▶ **Exercise**:
Return, exactly and in full, the lines of the records below starting at the one with "Where should I click to: Click" and ending at the one with "Image resolution: width=1316", and no other lines.

(Data items)
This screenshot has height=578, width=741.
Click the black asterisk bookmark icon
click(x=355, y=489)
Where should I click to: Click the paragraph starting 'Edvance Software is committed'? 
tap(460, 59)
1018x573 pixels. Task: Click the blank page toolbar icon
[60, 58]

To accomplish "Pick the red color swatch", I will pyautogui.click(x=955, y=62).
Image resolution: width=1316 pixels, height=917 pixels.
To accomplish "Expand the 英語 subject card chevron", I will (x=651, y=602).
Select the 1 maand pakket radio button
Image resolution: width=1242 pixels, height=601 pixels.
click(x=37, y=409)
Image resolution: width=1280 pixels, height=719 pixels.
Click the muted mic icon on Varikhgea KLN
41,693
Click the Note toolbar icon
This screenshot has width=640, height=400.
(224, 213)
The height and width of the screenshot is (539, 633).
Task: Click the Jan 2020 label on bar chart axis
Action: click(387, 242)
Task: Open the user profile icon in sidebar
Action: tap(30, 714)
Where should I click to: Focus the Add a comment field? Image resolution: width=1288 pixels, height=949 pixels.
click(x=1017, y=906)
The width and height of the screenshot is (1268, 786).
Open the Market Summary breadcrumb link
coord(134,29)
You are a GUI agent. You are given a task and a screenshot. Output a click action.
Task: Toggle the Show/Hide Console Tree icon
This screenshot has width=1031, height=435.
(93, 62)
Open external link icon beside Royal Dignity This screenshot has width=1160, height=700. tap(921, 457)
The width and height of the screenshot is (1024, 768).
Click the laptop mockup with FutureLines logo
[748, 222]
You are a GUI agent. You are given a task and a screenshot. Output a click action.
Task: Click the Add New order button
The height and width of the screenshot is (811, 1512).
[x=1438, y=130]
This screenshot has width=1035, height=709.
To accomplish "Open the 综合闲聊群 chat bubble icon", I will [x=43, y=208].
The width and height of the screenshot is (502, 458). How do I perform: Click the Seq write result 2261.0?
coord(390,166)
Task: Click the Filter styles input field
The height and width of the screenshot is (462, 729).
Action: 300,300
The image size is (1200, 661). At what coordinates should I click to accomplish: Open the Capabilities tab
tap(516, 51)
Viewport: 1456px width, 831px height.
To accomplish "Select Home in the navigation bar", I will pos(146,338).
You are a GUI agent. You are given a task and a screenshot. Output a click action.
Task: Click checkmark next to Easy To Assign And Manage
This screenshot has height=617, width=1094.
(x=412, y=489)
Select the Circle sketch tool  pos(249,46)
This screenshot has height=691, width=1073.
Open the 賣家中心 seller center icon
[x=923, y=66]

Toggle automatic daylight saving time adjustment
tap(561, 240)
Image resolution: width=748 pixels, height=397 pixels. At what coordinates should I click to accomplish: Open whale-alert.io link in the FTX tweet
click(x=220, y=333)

▶ **Your response**:
Where should I click to: Click the paragraph starting 'Edvance Software is committed'? 
tap(460, 59)
1018x573 pixels. Task: Click the blank page toolbar icon
[60, 58]

To accomplish "Pick the red color swatch", I will pyautogui.click(x=955, y=62).
Image resolution: width=1316 pixels, height=917 pixels.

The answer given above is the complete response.